The Freedom Caucus met twice during the day, in the afternoon and evening, to discuss their position on the plan. Meadows stepped out from the second meeting to take a call from President Trump, telling reporters that the caucus' goal is to hold the president to his campaign promises.

"We're still negotiating, we're all trying to get to 'yes,'" said Meadows earlier in the day.

Scrambling for votes

March 23

House Speaker Paul Ryan departs after announcing the delay of the health care vote, March 23, 2017, on Capitol Hill in Washington, D.C.
Alex Brandon/AP

House leaders had every intention of voting Thursday on the GOP health care bill, the seventh anniversary of when President Barack Obama passed the Affordable Care Act.

President Trump met with the House Freedom Caucus at the White House with no success. Caucus members emerged from the meeting saying they still haven’t reached a point where they could support the AHCA.

The president later met with the Tuesday Group at the White House, but at around 3:30 p.m., House GOP leaders postponed the vote on the bill to Friday.

The CBO released a revised report noting no major changes to its projections of falling insurance coverage under the plan. It further noted a $150 billion decrease in the amount that the AHCA would reduce the deficit.

The House Republican Caucus gathered for one more meeting that day, and President Trump issued an ultimatum: Vote Friday or he'll move on from health care reform.

According to sources in the room, White House budget director Mick Mulvaney conveyed President Trump’s final offer to House Republicans.

“For seven-and-a-half years we have been promising the American people that we will repeal and replace this broken law because it's collapsing and it’s failing families,” Speaker Ryan said. “And tomorrow we're proceeding.”

“We have to have a vote tomorrow.

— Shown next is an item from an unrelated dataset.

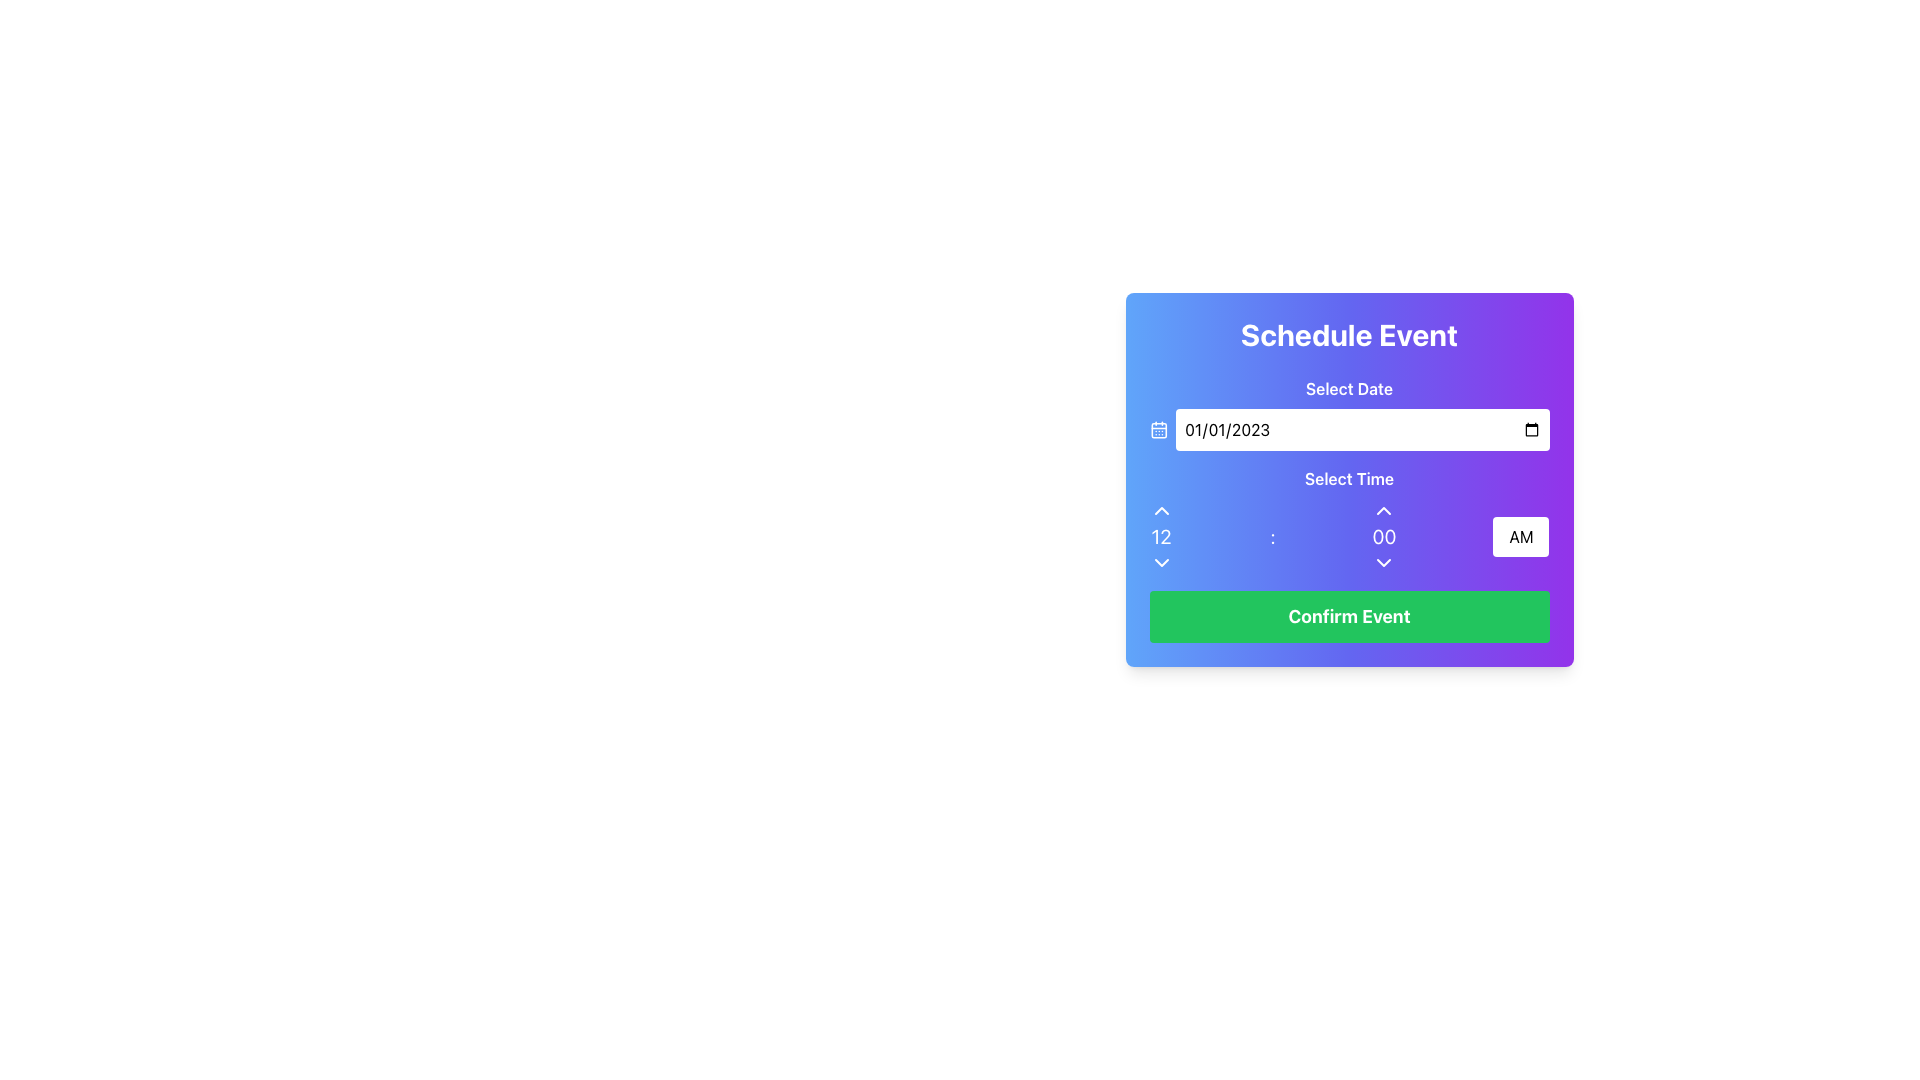 The image size is (1920, 1080). Describe the element at coordinates (1349, 519) in the screenshot. I see `specific time units in the Time Selector located under the 'Select Date' input field and above the 'Confirm Event' button` at that location.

He expects it to pass," Rep. Chris Collins, R-New York, told reporters after the meeting. "But he’s moving on if for some reason it didn't."

On late Thursday night, the House Rules Committee passed another amendment to the bill.

Bill pulled

March 24

House Speaker Paul Ryan leaves the White House after meeting with President Donald Trump, Friday, March 24, 2017.
Evan Vucci/AP Photo

On Friday morning, the House began debate on the AHCA, expecting a final vote on the bill sometime between in the late afternoon or early evening. Republican members continued to go public with their opposition to plan, including Rep. Rodney Frelinghuysen, R-New Jersey, the chairman of the House Committee on Appropriations.

12:25 p.m.

Speaker Ryan arrives at the White House to brief President Trump on the situation. After an hour and 20 minutes, Ryan leaves the White House and heads back to Capitol Hill.

3 p.m.

President Trump called Speaker Ryan, asking him to pull the bill from the floor.

3:30 p.m.

The House adjourned, postponing the vote. It was then that the news broke that President Trump had called Speaker Ryan.